◆ Assigned task: All lines before the one containing "You are a computer-use agent. Viewport: 971px", plus that line itself, are to be printed exactly as they appear below.

◆ Records supplied:
____

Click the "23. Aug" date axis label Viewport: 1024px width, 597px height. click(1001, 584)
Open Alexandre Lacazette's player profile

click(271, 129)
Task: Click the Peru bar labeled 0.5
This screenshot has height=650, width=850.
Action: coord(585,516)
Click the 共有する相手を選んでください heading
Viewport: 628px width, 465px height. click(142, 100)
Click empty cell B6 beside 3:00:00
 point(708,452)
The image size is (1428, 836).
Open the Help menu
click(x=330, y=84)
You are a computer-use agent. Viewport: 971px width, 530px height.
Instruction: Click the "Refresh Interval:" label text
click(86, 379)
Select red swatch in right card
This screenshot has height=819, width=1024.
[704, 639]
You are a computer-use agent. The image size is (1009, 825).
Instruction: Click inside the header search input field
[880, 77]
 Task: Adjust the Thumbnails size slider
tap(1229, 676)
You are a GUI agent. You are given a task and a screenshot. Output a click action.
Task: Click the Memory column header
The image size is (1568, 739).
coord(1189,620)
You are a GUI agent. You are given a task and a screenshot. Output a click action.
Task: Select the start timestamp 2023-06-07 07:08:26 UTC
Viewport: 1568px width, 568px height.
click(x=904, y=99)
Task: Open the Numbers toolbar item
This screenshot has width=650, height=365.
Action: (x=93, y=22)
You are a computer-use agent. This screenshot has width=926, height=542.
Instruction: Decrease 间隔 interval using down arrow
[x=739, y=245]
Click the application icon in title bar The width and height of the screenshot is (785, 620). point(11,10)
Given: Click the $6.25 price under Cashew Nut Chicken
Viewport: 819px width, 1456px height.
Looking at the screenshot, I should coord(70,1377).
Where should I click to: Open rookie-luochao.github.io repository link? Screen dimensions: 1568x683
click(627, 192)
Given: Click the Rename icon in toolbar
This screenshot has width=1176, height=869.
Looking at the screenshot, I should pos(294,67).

____

◆ Task result:
Click the "23. Aug" date axis label Viewport: 1024px width, 597px height. click(1001, 584)
Open Alexandre Lacazette's player profile

click(271, 129)
Task: Click the Peru bar labeled 0.5
This screenshot has height=650, width=850.
Action: coord(585,516)
Click the 共有する相手を選んでください heading
Viewport: 628px width, 465px height. click(142, 100)
Click empty cell B6 beside 3:00:00
 point(708,452)
The image size is (1428, 836).
Open the Help menu
click(x=330, y=84)
You are a computer-use agent. Viewport: 971px width, 530px height.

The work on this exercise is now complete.